Keep types token filter
Keeps or removes tokens of a specific type. For example, you can use this filter to change 3 quick foxes
to quick foxes
by keeping only <ALPHANUM>
(alphanumeric) tokens.
Token types
Token types are set by the tokenizer when converting characters to tokens. Token types can vary between tokenizers.
For example, the standard
tokenizer can produce a variety of token types, including <ALPHANUM>
, <HANGUL>
, and <NUM>
. Simpler analyzers, like the lowercase
tokenizer, only produce the word
token type.
Certain token filters can also add token types. For example, the synonym
filter can add the <SYNONYM>
token type.
This filter uses Lucene’s TypeTokenFilter.
Include example
The following analyze API request uses the keep_types
filter to keep only <NUM>
(numeric) tokens from 1 quick fox 2 lazy dogs
.
GET _analyze
{
"tokenizer": "standard",
"filter": [
{
"type": "keep_types",
"types": [ "<NUM>" ]
}
],
"text": "1 quick fox 2 lazy dogs"
}
The filter produces the following tokens:
[ 1, 2 ]
Exclude example
The following analyze API request uses the keep_types
filter to remove <NUM>
tokens from 1 quick fox 2 lazy dogs
. Note the mode
parameter is set to exclude
.
GET _analyze
{
"tokenizer": "standard",
"filter": [
{
"type": "keep_types",
"types": [ "<NUM>" ],
"mode": "exclude"
}
],
"text": "1 quick fox 2 lazy dogs"
}
The filter produces the following tokens:
[ quick, fox, lazy, dogs ]
Configurable parameters
types
(Required, array of strings) List of token types to keep or remove.
mode
(Optional, string) Indicates whether to keep or remove the specified token types. Valid values are:
include
(Default) Keep only the specified token types.
exclude
Remove the specified token types.
Customize and add to an analyzer
To customize the keep_types
filter, duplicate it to create the basis for a new custom token filter. You can modify the filter using its configurable parameters.

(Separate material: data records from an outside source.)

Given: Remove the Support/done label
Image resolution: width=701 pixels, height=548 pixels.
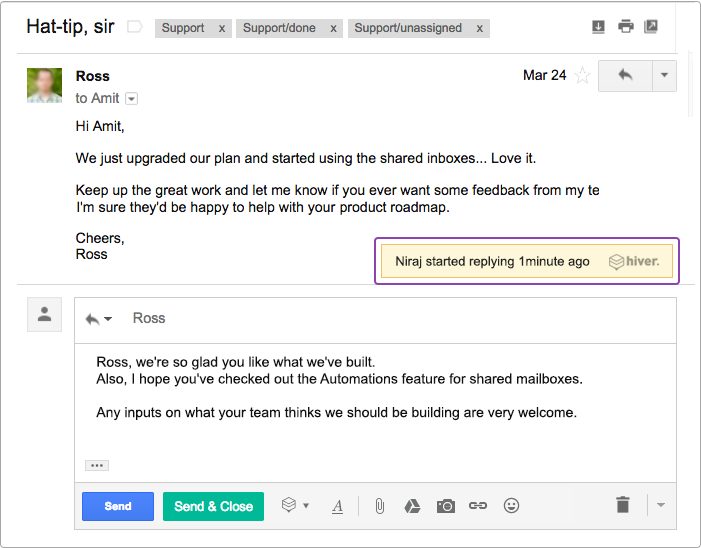Looking at the screenshot, I should (333, 29).
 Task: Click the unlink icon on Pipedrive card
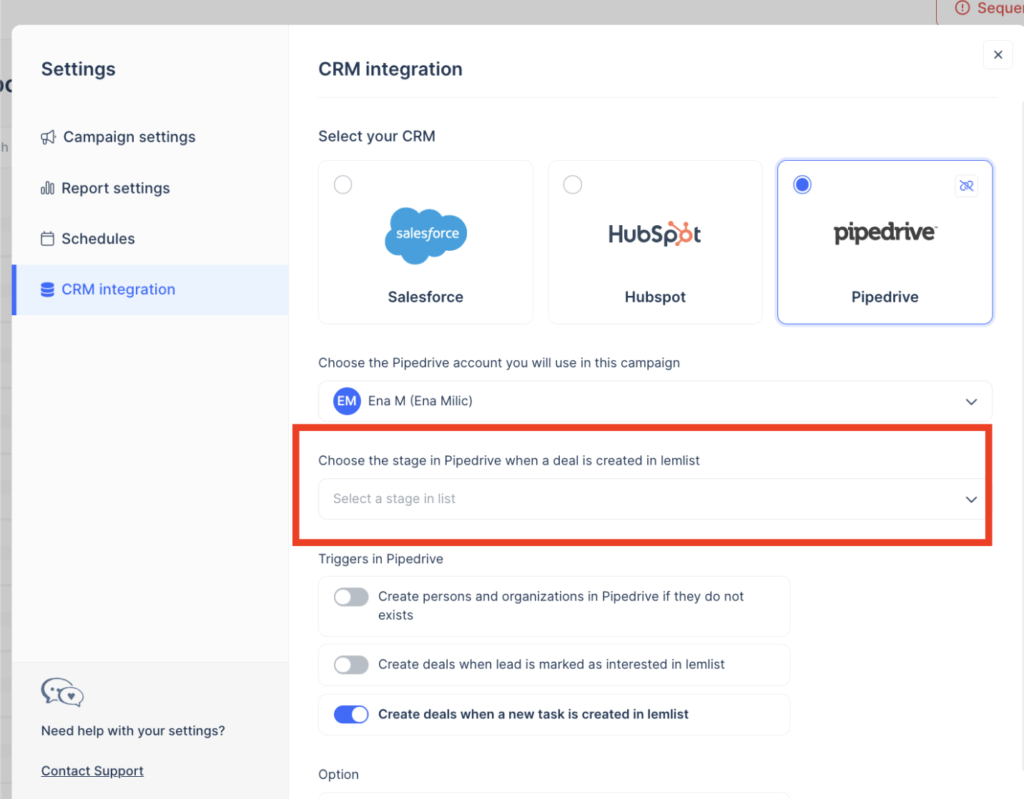965,186
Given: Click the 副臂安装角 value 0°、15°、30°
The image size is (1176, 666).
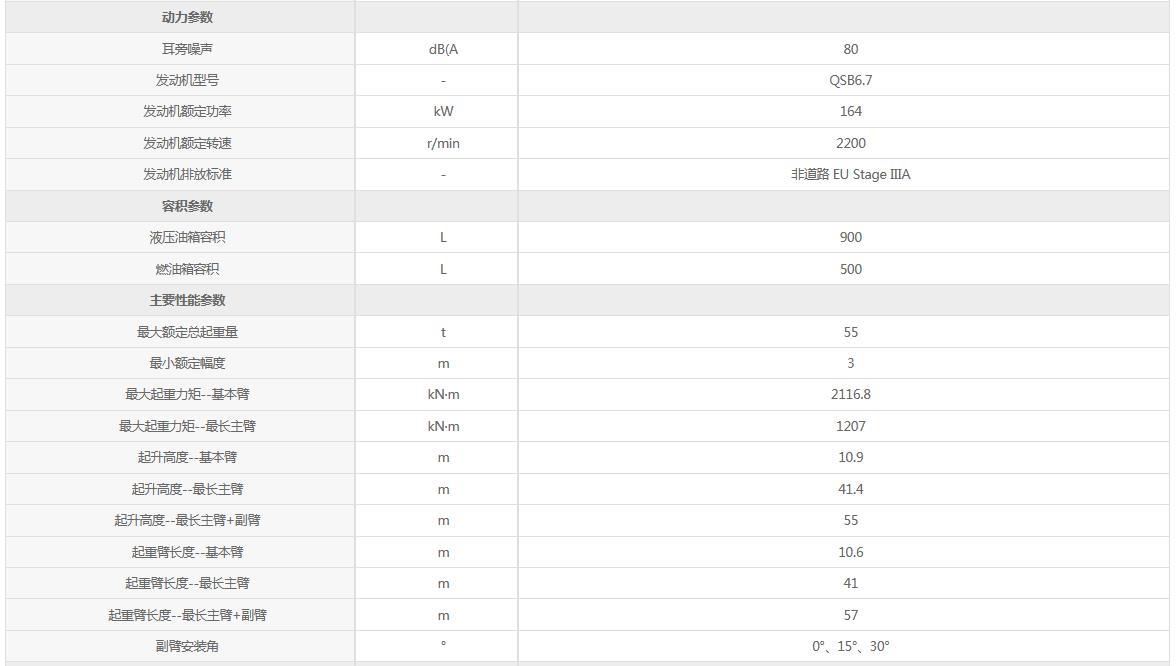Looking at the screenshot, I should pos(850,646).
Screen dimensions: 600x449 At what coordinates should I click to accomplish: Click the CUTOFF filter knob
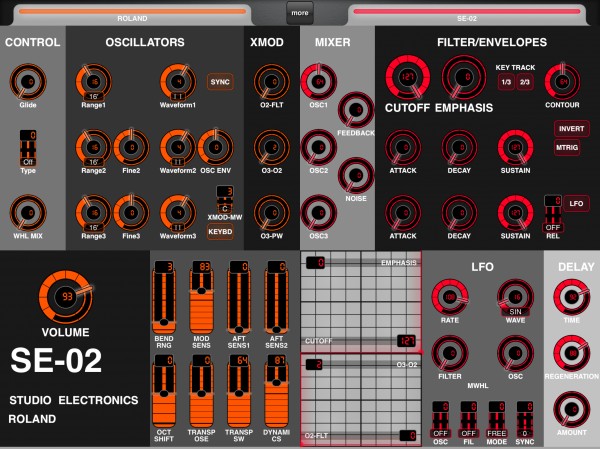408,77
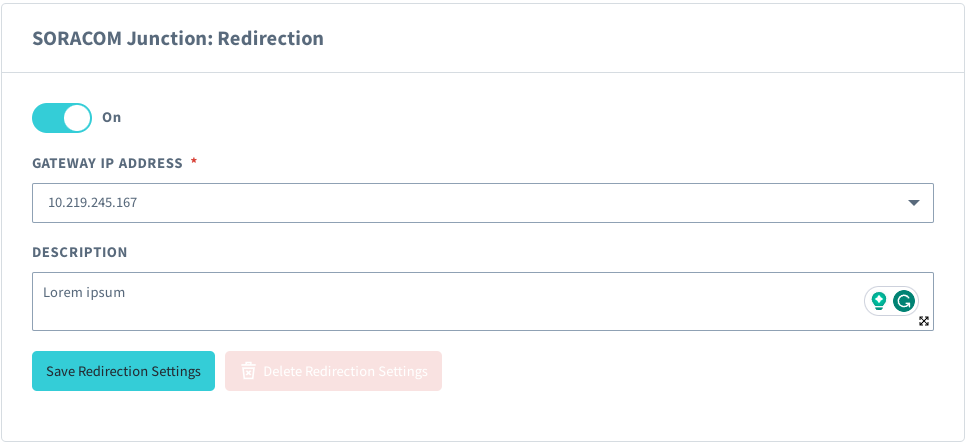Click the Grammarly lightbulb suggestions icon

coord(879,300)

For example, the following create index API request uses a custom keep_types
filter to configure a new custom analyzer. The custom keep_types
filter keeps only <ALPHANUM>
(alphanumeric) tokens.
PUT keep_types_example
{
"settings": {
"analysis": {
"analyzer": {
"my_analyzer": {
"tokenizer": "standard",
"filter": [ "extract_alpha" ]
}
},
"filter": {
"extract_alpha": {
"type": "keep_types",
"types": [ "<ALPHANUM>" ]
}
}
}
}
}